Yalnızca bizim devlet adamlarımız değil, orayı Hacı Baba
Tekkesi‘ne çeviren hemen her ülkeden ABD başkentine gelenler,
aldıkları-alamadıkları muhasebesinde genellikle hep kaybeden taraf
oldukları için, üzülmek zorunda kalırlar.
Turgut Özal‘dan bu yana izlediğim bütün devlet ve hükümet
başkanları ziyaretlerinde aldığım görüntü bu olmuştur.
Özal, çözümü, ABD’nin suyundan gitmekte bulmuştu: Niyet okuyor, ilk Körfez Savaşı‘na gidilen yolda, Türkiye üzerinden satışa sunulan Irak petrollerinin akışını durdurma talebiyle geleceğini öngördüğü ABD dışişleri bakanı James Baker‘in Ankara’ya ayak basmasından önce yaptığı gibi, onların bizden bir şey isteyeceğini fark edince, istenecek olanı istenmeden yerine getiriyor.. kendilerinden yardım dileneceğini düşündükleri ortamlarda, Amerikalılara ”Biz sizden yardım istemiyoruz, daha fazla ticaret istiyoruz” talebinde bulunuyordu…
Benim hafızama güvenmiyorsanız kendiniz de araştırın göreceksiniz: ABD’ye karar değiştirtme amaçlı gidilen her ziyaret hayal kırıklığıyla sona ermiştir…
ABD’nin planlarına dikkat
ABD bir süpergüç; Roma İmparatorluğu‘ndan beri, dünyaya hükümran
olma iddialı güçler, kendilerini hep nizam koyucu olarak görmüşler,
başka ülkelere de ‘ileri karakolları’ muamelesi yapmışlardır.
Evet, Donald Trump‘ın başkan seçilmeden önce ülkesinin bu özelliğini değiştireceği yönünde mesajlar paylaştığı doğrudur; kampanya sloganı ”America First” (Önce Amerika) bile bu izlenimi veriyordu. Ancak görüyoruz, leoparın beneklerini değiştirmesi gibi bir şey bu; yani imkânsız…
Şunu bilelim: ABD’nin Türkiye’nin de içinde yer aldığı bölgeyle ilgili uzun vadeli politikaları bulunuyor; zamana göre makyaj tazelemesine gidildiği olsa bile, o politikalar genellikle sonuca ulaştırılıyor.

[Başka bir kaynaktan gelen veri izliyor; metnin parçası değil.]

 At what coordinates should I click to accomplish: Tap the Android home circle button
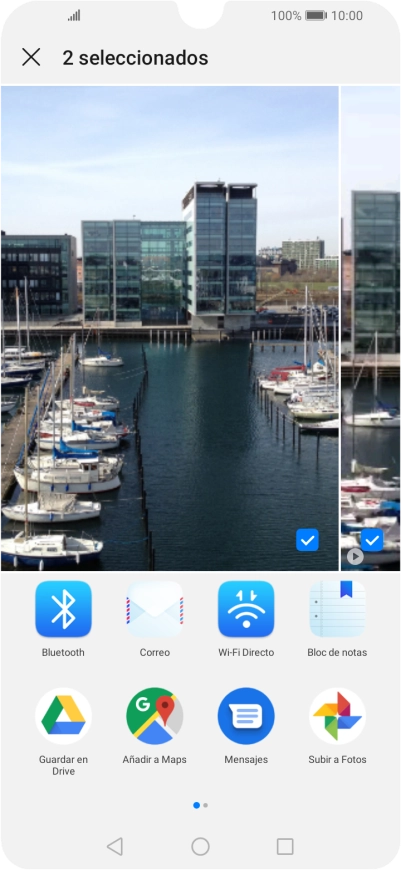[200, 846]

Irak’a müdahale ederken yanına iki yerel gücü almayı planlamıştı ABD: Türkiye ile Kürtler.. İlk müdahalesinde (1991) askeri komuta heyeti Türkiye’nin o müdahalede yer almasına geçit vermemişti –genelkurmay başkanı istifa etti–; ikincisinde (2003) de Türkiye Büyük Millet Meclisi… Şimdi ise yalnızca Kürtler ile sonuç alma niyetinde ABD…

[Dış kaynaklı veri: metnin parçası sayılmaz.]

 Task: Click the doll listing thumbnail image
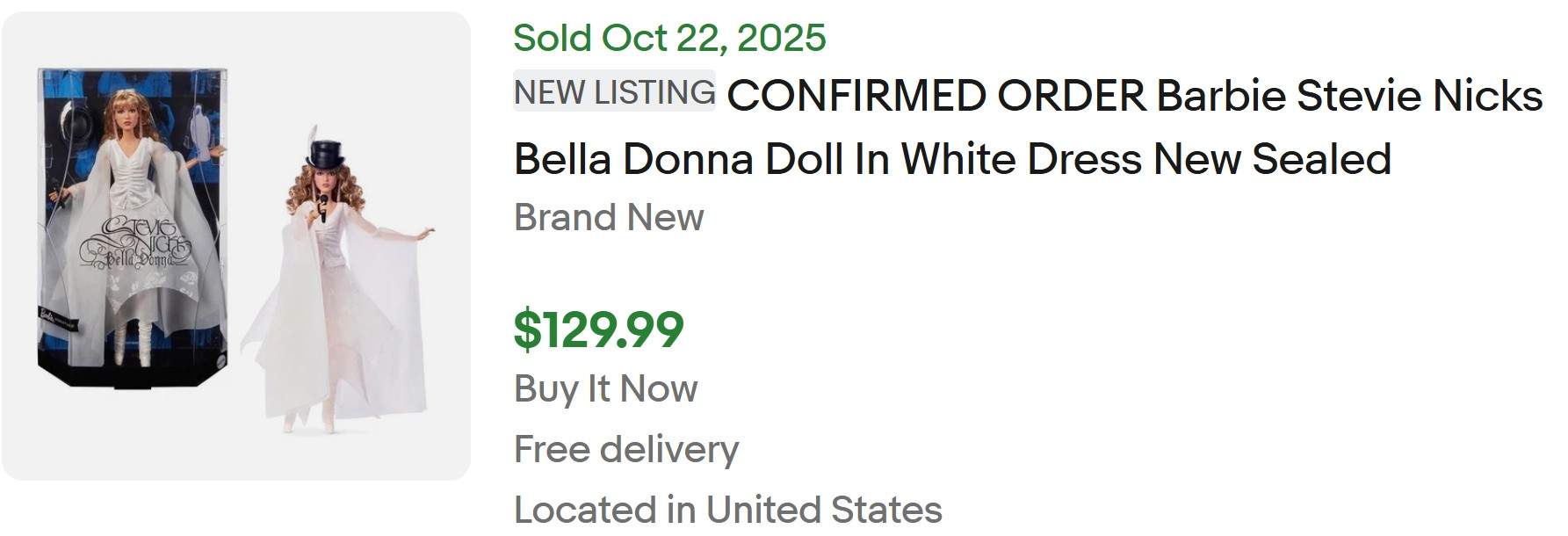[x=235, y=246]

Bölgedeki Kürt varlığını Türkiye eliyle fiziki bir yapıya kavuşturma niyeti, belli ki, şimdilerde yalnız başına bunu gerçekleştirmeye dönüşmüş görünüyor.

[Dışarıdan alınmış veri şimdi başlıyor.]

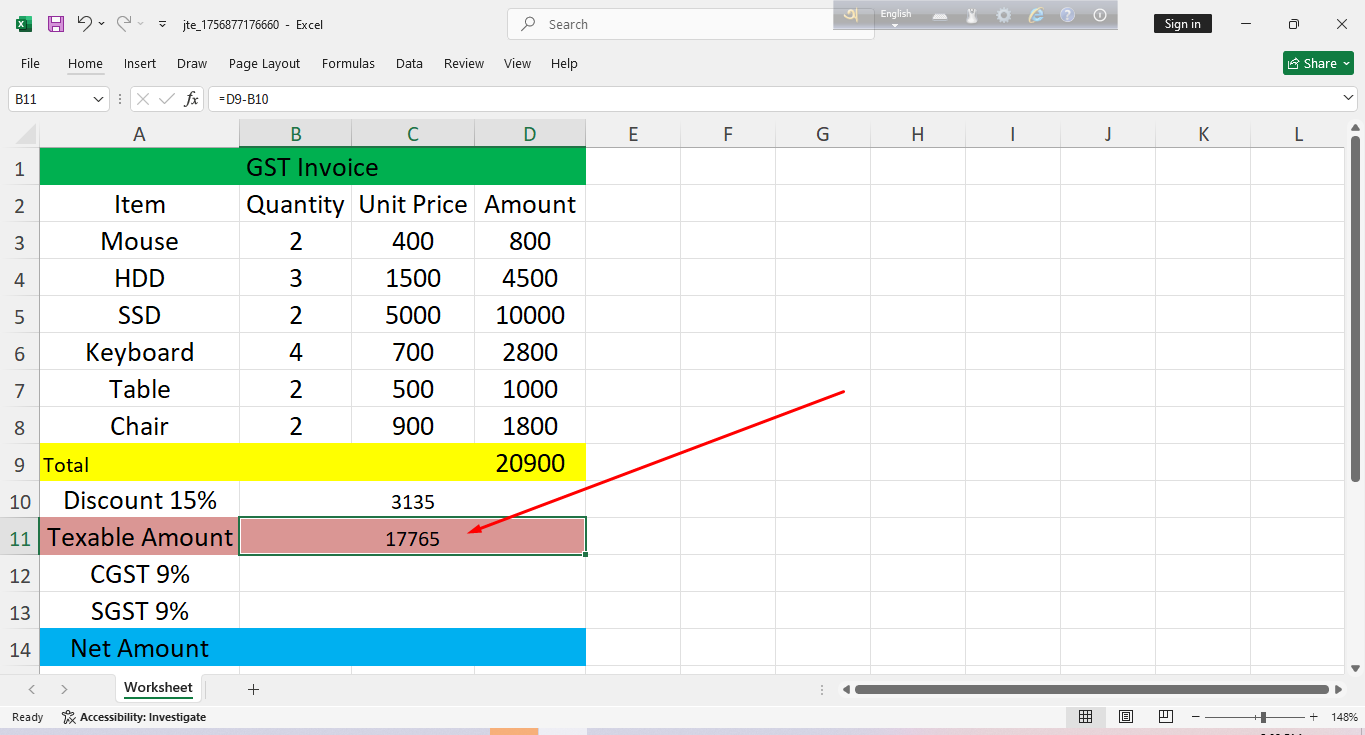
Task: Open the Formulas ribbon tab
Action: [x=348, y=63]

ABD bölgeye ilk müdahalesi (1991) sonrasında yeniden gelmek üzere çekildiğinde bir şeyi daha yaptı: Irak’ın kuzeyinden sayıları hiç de az olmayan bir grup Kürt gencini aileleriyle birlikte önce birkaç aylığına Guam Adası‘na götürdü, oradan da ABD’ye…
Bugün Kuzey Irak’ta yönetici konumunda bulunan kadronun bir bölümü o gençler…
Suriye’de ABD için ölen PYD’lilerin haberini her gün okuyoruz; ancak esas merak etmemiz gereken ayrıntı şu sorunun cevabında: ”Oradan da ABD’ye götürülenler var mıdır?”
Mutlaka vardır.
Gerçek bu iken, Cumhurbaşkanı Tayyip Erdoğan‘ın Trump‘la başbaşa ve heyetiyle gerçekleştirdiği görüşmeyi.. başarısızlık olarak görüp göstermek isteyenleri anlamakta zorlanıyorum. ”Bölgede hep yanında görmek istediğin kitleyi bırak, sorunları birlikte çözelim, IŞİD’i beraber yok edelim” talebine, ABD’nin yeni başkanının olumlu cevap vermesi beklenemezdi.